_EXERCISE GOAL_
Omitting all images, output the entries that follow exactly as written.

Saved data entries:
○ ○ ○ ○
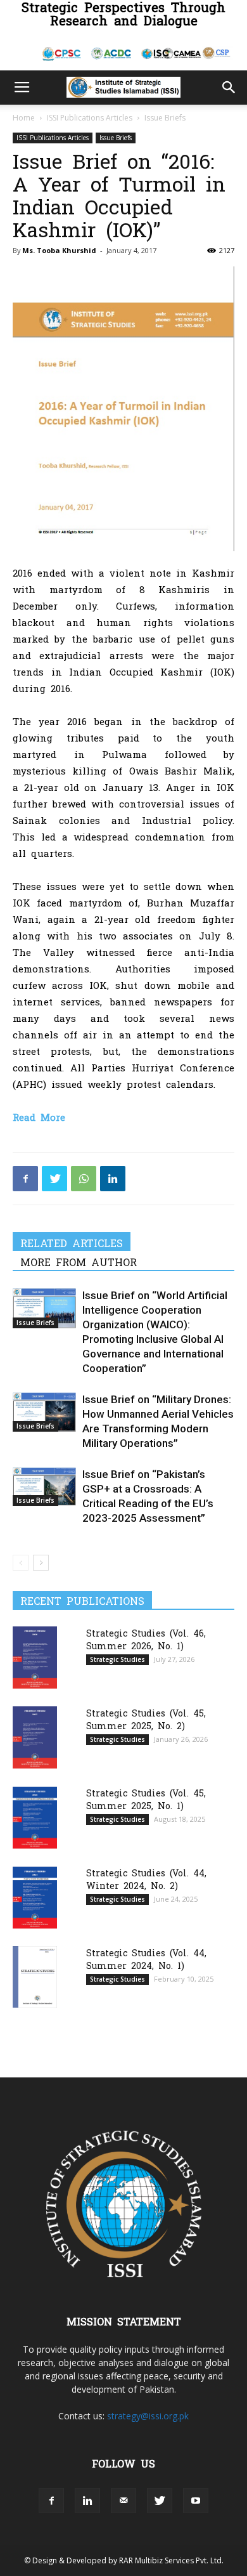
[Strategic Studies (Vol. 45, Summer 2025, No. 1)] (35, 1817)
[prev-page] (20, 1563)
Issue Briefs (165, 117)
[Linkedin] (112, 1178)
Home (24, 117)
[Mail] (123, 2500)
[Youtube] (195, 2500)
○ ○ ○ ○
_TASK RESULT_
[Strategic Studies (Vol. 45, Summer 2025, No. 1)] (35, 1817)
[prev-page] (20, 1563)
Issue Briefs (165, 117)
[Linkedin] (112, 1178)
Home (24, 117)
[Mail] (123, 2500)
[Youtube] (195, 2500)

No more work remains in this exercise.